Thankfully, she said that before the tattoo artist had started inking the humungous L on my forehead.

What she said helped me realize that while I so wanted to be rescued from my walking nightmare, there was something I wanted more.

I wanted more to rescue myself.

I don’t say that in the sense of doing it all myself, which we have established I am not a fan of. Known and not alone, people.

And I don’t say that in the sense of picking up my toys and going home because I felt sorry for myself, either. I say it in the sense of truly understanding where I had been passive and allowed others to define me and my skills.

Where I had avoided having the hard yet clarifying conversations about where I could best contribute to the team, based on my own understanding of my gifts and desires.

Where I had chosen the path of indirect communication, rather than the strong and courageous and redemptive and gracious and narrow road of speaking both truth and grace into the organization.

Where I had allowed myself to act childish and petulant and excused my cowardly ambivalence about what the job would actually entail.

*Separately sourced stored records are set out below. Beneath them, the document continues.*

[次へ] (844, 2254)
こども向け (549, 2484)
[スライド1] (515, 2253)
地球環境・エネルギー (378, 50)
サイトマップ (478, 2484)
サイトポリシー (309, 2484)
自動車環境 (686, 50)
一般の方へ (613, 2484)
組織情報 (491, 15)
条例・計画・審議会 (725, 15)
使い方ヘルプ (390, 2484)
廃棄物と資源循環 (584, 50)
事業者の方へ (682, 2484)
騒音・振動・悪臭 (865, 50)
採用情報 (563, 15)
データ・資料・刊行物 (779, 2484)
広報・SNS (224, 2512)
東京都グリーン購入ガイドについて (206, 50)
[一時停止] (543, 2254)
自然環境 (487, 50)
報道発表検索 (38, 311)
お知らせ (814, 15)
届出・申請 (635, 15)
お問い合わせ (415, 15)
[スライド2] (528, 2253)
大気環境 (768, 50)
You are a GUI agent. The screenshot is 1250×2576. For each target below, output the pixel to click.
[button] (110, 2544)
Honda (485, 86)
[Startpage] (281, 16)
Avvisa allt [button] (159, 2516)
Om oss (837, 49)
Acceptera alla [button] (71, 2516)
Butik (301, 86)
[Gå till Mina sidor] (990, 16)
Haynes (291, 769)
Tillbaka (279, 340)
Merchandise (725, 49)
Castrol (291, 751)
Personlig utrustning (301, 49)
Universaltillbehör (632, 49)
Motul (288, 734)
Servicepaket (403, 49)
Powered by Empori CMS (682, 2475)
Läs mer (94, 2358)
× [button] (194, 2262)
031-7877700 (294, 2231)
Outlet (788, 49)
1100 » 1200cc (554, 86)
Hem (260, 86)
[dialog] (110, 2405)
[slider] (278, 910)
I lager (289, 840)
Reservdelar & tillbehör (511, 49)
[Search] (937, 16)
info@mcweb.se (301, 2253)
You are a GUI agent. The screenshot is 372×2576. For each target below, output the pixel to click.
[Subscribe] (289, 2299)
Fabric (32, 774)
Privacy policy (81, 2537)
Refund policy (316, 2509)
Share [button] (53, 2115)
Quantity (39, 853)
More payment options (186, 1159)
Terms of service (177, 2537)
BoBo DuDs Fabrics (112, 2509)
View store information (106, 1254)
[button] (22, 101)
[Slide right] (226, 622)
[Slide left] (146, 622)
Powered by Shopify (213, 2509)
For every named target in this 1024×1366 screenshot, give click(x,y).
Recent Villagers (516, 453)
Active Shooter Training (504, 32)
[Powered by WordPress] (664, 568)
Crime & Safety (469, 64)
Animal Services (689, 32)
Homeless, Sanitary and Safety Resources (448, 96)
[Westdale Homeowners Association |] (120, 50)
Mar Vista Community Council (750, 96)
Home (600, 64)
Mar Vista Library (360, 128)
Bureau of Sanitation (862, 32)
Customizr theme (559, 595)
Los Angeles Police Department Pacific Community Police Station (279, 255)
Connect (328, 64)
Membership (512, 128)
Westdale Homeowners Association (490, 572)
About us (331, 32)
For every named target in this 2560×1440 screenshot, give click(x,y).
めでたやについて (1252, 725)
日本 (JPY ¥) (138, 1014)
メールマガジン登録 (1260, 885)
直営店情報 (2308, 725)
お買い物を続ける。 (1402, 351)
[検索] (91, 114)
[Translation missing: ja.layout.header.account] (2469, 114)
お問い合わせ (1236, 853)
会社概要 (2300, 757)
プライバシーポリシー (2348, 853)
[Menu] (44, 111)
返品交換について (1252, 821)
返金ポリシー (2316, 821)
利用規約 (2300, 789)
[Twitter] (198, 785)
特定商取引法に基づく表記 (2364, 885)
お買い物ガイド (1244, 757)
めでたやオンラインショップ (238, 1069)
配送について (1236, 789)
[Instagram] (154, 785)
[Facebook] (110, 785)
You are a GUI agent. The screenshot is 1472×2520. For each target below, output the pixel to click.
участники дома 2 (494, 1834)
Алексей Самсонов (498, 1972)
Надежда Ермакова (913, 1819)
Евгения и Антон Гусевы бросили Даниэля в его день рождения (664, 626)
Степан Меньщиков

Where I had failed to clarify expectations, and so allowed others to feel justifiably disappointed when I didn’t follow through on something I never had any intention of doing.

And, most importantly, where I could now make a different choice, and begin to rescue myself from a situation I had helped to create.

Let me be clear: Rescuing yourself is painful. Especially if you haven’t done it much before. It takes different muscles than those used to rescue others. I can guarantee you that there will be many, many days when you will not want to rescue yourself or anyone else. At some point, you will probably even consider paying someone else large amounts of money to let you take a break from rescuing yourself.

That is the price of resistance.

But, my friends, trust me when I say that it is worth it. The freedom and the power that comes from doing your own dirty work is like no reward you have ever received.

Give up your rescue fantasy. Reality can be so much better.